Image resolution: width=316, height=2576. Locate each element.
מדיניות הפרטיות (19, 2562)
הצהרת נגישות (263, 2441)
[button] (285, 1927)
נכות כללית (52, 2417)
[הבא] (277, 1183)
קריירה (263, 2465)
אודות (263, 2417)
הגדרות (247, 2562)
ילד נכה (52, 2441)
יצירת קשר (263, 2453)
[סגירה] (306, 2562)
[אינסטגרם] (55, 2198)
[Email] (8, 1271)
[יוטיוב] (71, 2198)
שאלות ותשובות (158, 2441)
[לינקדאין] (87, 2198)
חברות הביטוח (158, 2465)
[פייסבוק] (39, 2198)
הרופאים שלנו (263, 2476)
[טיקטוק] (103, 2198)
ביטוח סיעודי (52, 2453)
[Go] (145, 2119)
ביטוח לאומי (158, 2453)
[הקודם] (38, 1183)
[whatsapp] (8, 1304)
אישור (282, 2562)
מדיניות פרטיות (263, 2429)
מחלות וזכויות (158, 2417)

**About this task:**
Reproduce exactly the line that contains "[לינקדאין] (87, 2198)" together with each line after it to the end of the entries; include no other lines.

**Answer for the task:**
[לינקדאין] (87, 2198)
חברות הביטוח (158, 2465)
[פייסבוק] (39, 2198)
הרופאים שלנו (263, 2476)
[טיקטוק] (103, 2198)
ביטוח סיעודי (52, 2453)
[Go] (145, 2119)
ביטוח לאומי (158, 2453)
[הקודם] (38, 1183)
[whatsapp] (8, 1304)
אישור (282, 2562)
מדיניות פרטיות (263, 2429)
מחלות וזכויות (158, 2417)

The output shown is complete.